The bodice took the most time.  I began by making two pieces of the center front (which was all one piece because I cut the collar on the fold), one for the lining.  Now, looking at it, I wish I had made the collar just a tiny bit narrower...but that’s niggling.  I’m happy just leaving it as is.  Anyway, I stitched boning down the center of the lining 5/8" from the edge, and sewed on heavy interfacing around the collar.  When the two pieces were sewn together, I tackled the collar lace.

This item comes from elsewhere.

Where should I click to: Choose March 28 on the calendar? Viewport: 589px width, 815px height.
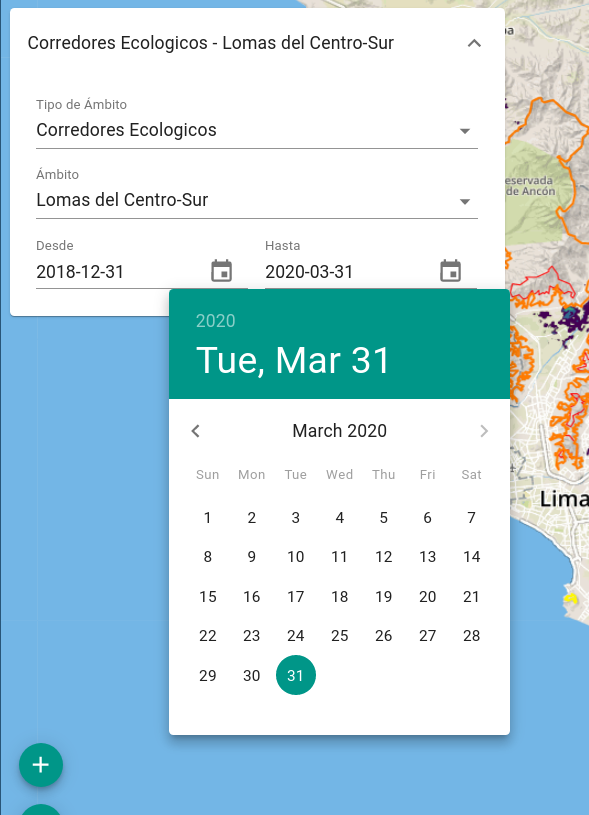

This took the longest of the entire dress, probably 7 hours to finish.  I have never made machine embroidery lace, so the whole thing was just guesswork.  I started by tracing the collar shape onto wash-away stabilizer, then went and downloaded the huge picture of Arwen with the sword raised.  I cropped everything but her right collar, then erased everything around it and all the fabric in the little panels between the lace strands (the thing really started reminding me of stained glass as I did it).  I converted it to greyscale, enlarged it as much as I could to fit on one page, and printed it.  Because the collar is curved in the picture, and doesn’t show the whole thing, I couldn’t just trace it, but I copied the pattern onto the stabilizer by hand. 

Then I stuck the stabilizer in an embroidery hoop and started zig-zagging over the pattern, going back and forth on every line.  Sometimes the stabilizer tore and the machine tried to eat it, but all in all I got it to work.  When the whole thing was done, I was afraid of just washing it in the sink and getting it tangled, so I lay it flat in the bathtub, turned on the shower, and then let it dry like that.  Worked perfectly.  A couple strands were barely hooked or hadn’t been hooked at all, but a needle and thread fixed those.  Then I hand-stitched the lace to the very edge of the bodice piece, just tacking it down every 1.5 inches or so.  I left the rest to float on the fabric.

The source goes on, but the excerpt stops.